Since NPM introduced scoped packages, they’ve been widely embraced by the NodeJS community. But the global namespace is still used as well. NPM also implemented a “deprecated” flag on their package repo to give package maintainers moving to scoped namespaces a way to signal to consumers what had changed.

To me, NuGet’s approach is simpler (and we all know that “simple is better than complex”), but NPM’s approach is more explicit (and we all know that “explicit is better than implicit”). The bottom line for me (as I think back on Russell’s keynote last week) is which approach best postures Python for another 25 years of growth, innovation, and collaboration??

I think a crucial difference between Python and JS here is that Python also has a global package namespace after installation, and JS doesn’t.
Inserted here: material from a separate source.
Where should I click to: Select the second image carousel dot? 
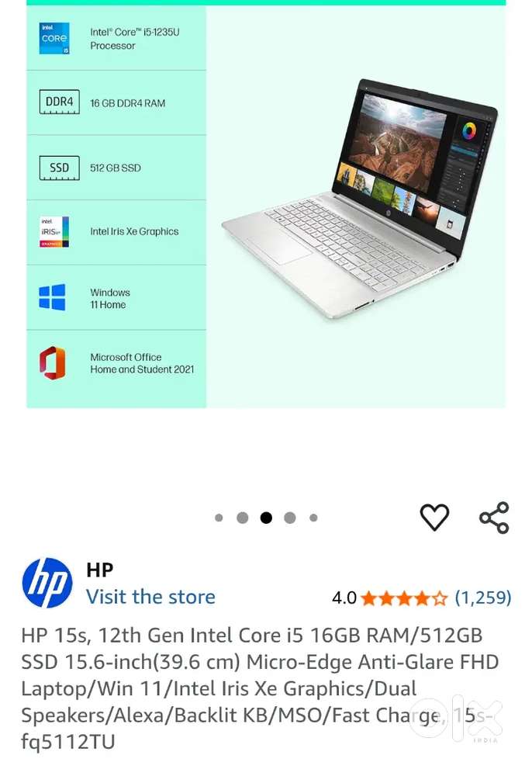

For JS, if you let different people register @user1/foo and @user2/foo, then that’s fine; for Python, they probably both want to use the foo name at runtime, and thus couldn’t be installed in the same environment.

Given that we do have a global namespace at runtime, and are stuck with that (barring major changes to the Python language itself), it’s probably simpler if packaging also keeps a global namespace.

1 Like

My sense is the more likely use-case there is folks wanting to use @user2/foo as a “drop-in-replacement” for @user1/foo, vice wanting to use two different packages, both of which happen to be named foo. I’ll admit that’s a bit of a double-edged sword, as it could encourage forking vice collaboration, but also enable more innovation across the ecosystem.

The other thing I’ve observed with JS is (in at least a few cases I’ve observed) the move towards scoped modules seems to have encouraged more modular code with smaller individual packages than existed previously, as it was easy to split out ancillary functionality alongside the core package in the same namespace. (While this can be done in a flat namespace as well, the scoping provides a much stronger cue that the packages are developed and intended to work together).

FWIW I think that the NPM style is likely a non-starter. I don’t think it’s worth the likely confusion users will have when the PyPI package name and the import package name doesn’t match. This isn’t a new thing, in that they don’t have to match today, but the general recommendation is that they do, but with a NPM style namespace the requirement would have to be that they don’t match.

From my POV, the Nuget style is the best match for PyPI going forward as it doesn’t require any real changes anywhere but PyPI itself.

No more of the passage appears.